## [Work to be completed]
Among the records, find the lines that hold the string "accomplish" and return them.

## [Supplied information]
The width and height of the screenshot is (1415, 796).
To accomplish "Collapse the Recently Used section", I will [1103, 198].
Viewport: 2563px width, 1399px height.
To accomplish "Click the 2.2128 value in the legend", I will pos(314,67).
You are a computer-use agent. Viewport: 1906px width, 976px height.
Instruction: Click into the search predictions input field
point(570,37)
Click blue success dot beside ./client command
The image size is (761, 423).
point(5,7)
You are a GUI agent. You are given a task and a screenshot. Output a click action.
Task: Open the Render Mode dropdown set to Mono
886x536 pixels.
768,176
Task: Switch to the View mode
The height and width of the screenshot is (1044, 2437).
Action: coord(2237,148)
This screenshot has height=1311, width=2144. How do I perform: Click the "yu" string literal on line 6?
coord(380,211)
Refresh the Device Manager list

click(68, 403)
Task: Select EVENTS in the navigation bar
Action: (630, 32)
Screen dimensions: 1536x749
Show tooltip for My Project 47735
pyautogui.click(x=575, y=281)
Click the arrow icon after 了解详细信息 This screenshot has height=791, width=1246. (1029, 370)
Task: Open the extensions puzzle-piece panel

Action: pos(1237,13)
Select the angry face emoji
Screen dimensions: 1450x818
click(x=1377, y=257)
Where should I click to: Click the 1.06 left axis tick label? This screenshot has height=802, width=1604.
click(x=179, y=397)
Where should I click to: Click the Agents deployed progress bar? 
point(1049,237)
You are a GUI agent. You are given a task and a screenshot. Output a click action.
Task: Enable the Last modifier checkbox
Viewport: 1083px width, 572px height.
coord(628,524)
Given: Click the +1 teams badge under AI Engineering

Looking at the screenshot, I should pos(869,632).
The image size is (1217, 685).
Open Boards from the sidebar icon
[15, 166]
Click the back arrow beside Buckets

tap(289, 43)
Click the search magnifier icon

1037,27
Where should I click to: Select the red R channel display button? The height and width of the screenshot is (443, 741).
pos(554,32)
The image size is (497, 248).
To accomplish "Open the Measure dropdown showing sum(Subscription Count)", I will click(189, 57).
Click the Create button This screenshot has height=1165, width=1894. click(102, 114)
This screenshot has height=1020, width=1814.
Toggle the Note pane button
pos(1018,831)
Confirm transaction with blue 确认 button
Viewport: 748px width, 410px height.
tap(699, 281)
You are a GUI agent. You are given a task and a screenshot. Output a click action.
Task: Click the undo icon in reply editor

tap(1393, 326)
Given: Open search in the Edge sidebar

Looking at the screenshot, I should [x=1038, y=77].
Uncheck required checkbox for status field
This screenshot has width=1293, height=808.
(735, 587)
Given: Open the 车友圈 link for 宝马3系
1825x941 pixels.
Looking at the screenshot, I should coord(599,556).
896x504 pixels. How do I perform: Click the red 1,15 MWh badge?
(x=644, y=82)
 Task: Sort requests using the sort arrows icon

## [Task result]
To accomplish "Collapse the Recently Used section", I will [1103, 198].
To accomplish "Click the 2.2128 value in the legend", I will pos(314,67).
To accomplish "Open the Measure dropdown showing sum(Subscription Count)", I will click(189, 57).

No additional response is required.